Stored records:
━━━━━━━━━━━━━━━━

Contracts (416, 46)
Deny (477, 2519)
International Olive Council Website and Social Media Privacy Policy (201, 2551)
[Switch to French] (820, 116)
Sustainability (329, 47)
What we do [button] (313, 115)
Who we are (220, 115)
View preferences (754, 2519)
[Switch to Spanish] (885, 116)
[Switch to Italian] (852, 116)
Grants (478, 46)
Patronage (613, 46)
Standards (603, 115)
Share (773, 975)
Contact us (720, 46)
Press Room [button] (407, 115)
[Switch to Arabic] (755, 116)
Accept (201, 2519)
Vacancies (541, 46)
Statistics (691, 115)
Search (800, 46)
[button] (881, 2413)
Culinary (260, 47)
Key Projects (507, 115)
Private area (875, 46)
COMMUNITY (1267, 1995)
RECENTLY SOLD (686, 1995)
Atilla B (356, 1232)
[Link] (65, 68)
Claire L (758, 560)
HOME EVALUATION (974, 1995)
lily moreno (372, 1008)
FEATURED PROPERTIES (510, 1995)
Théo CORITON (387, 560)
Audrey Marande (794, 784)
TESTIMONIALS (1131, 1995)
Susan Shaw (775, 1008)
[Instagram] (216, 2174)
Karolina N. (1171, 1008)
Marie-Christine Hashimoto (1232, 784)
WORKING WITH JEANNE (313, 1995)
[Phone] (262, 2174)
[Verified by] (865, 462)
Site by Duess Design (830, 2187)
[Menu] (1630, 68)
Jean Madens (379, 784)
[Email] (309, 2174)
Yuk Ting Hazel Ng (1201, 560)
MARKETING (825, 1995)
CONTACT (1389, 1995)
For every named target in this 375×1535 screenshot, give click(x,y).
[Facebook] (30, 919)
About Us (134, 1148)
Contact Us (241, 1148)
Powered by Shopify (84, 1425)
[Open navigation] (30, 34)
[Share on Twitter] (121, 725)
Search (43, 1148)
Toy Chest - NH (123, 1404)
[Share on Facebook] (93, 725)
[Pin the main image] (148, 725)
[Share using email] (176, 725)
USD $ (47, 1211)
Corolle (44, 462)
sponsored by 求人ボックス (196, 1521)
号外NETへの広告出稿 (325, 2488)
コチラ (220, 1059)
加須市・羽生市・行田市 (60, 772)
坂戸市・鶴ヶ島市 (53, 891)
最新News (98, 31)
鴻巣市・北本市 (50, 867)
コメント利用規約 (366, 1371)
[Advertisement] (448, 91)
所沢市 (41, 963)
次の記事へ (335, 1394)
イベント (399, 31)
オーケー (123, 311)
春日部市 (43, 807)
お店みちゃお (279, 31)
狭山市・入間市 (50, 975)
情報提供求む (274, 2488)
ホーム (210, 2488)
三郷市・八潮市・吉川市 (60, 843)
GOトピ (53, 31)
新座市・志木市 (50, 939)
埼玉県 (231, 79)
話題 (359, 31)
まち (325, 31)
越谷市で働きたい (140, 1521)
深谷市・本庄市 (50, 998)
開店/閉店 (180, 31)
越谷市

━━━━━━━━━━━━━━━━

ACTIVITY = Read through the entries above and copy each line that has the string "Share" in it.

OUTPUT =
Share (773, 975)
[Share on Twitter] (121, 725)
[Share on Facebook] (93, 725)
[Share using email] (176, 725)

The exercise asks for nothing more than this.